私は彼女のことをあまり知らない。私と出会う前の彼女はどんな生活をしていたのか、どこで生まれどこで育ったのか、なぜフリーターなんてやっているのか、こんなに頭が良いのだからまともな教育は受けてきたのだろうに。家族はいるのか。いるのならそれはどんな人たちなのか。私より前に付き合った人たちはどんな人たちだったのか。いつから同性愛に目覚めたのか。何かきっかけのような、もしくは男へのトラウマでもあるのだろうか。まず男との経験はあるのだろうか、そこまで男というものを嫌悪しているようにも見えないが。夢とか、目指すものはあるのだろうか。調理師の資格は持っているのだし、それに関して何か将来への展望があってもよさそうだ。私のことは、本当はどう思っているのだろうか。彼のことは。彼女自身のことは。
私は彼女のことを、何も知らないのかも知れない。
「……それは」
彼女は私の顔を見ないまま、呟く。
「うん?」
「あなたが、私のことを知ろうとしてないだけじゃないの?」
「……」
パチン……、爪を切っていた高い音が止む。しん、と一気に静まり返る空気。私も口を噤んでしまった。否定することが出来なかったから。

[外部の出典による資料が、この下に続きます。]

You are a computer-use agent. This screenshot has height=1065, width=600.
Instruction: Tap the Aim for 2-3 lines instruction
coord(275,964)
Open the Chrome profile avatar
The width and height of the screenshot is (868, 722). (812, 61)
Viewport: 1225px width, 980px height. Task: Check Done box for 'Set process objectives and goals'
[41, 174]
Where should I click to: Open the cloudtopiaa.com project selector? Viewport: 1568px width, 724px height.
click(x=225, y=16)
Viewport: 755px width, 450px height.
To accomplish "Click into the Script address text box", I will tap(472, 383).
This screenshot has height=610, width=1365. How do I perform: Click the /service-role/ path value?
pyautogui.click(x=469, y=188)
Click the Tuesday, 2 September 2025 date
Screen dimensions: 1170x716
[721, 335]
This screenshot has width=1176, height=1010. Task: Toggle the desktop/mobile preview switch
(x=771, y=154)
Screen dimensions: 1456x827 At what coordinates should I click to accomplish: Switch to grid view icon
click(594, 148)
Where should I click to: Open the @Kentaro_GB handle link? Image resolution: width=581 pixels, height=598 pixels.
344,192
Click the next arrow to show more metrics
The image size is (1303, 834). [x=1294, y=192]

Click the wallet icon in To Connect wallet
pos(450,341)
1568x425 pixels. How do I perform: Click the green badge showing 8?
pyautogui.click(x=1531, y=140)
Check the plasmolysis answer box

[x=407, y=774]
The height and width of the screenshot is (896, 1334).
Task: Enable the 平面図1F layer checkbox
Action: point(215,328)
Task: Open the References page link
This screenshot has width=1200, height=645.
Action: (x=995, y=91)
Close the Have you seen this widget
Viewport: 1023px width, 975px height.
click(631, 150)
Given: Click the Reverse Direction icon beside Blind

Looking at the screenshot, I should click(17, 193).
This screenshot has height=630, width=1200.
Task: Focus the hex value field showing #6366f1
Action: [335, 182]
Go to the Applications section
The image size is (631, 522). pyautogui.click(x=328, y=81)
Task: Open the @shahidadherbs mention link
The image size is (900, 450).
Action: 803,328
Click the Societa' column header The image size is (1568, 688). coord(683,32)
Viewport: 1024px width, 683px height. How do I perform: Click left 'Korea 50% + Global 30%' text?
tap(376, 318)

「あなたは私のことも……彼のことも、深く知ろうとしないじゃない」
「……」
「関わろうとしないじゃない」
「……」
「なのに、必死で交わろうとしている」
「……」
「……ずるいわよ」
「……」
彼女の静止した手を引き、その中の爪切りを取り上げる。
彼女の長い髪に指を絡ませる。とてもしなやかで清潔感のある黒い髪。白い頬は柔らかく、少し体温は低い。目が大きくて唇が赤い。彼女からはとても心地好い甘い匂いがする。穏やかな声は耳に優しい。
これが彼女の情報。私が知り得る、彼女の確かな。
「触れるものじゃないと、ね、嫌なの」
私にとって彼女とは、それで充分な気がした。
「ちゃんと見えるものじゃないと……感じられるものじゃないと、嫌なの、私は」
「怖がり」
「……」
「弱虫」
「……」
「好きよ」
そう言って、彼女は私にキスをした。
ずるいのは、彼女の方だ。私を抉るだけ抉って、言葉とキスとをたった一つずつで全て塞ごうとするのだから。
そうは思ったが、私は与えられる確かな感触に身を任せることにした。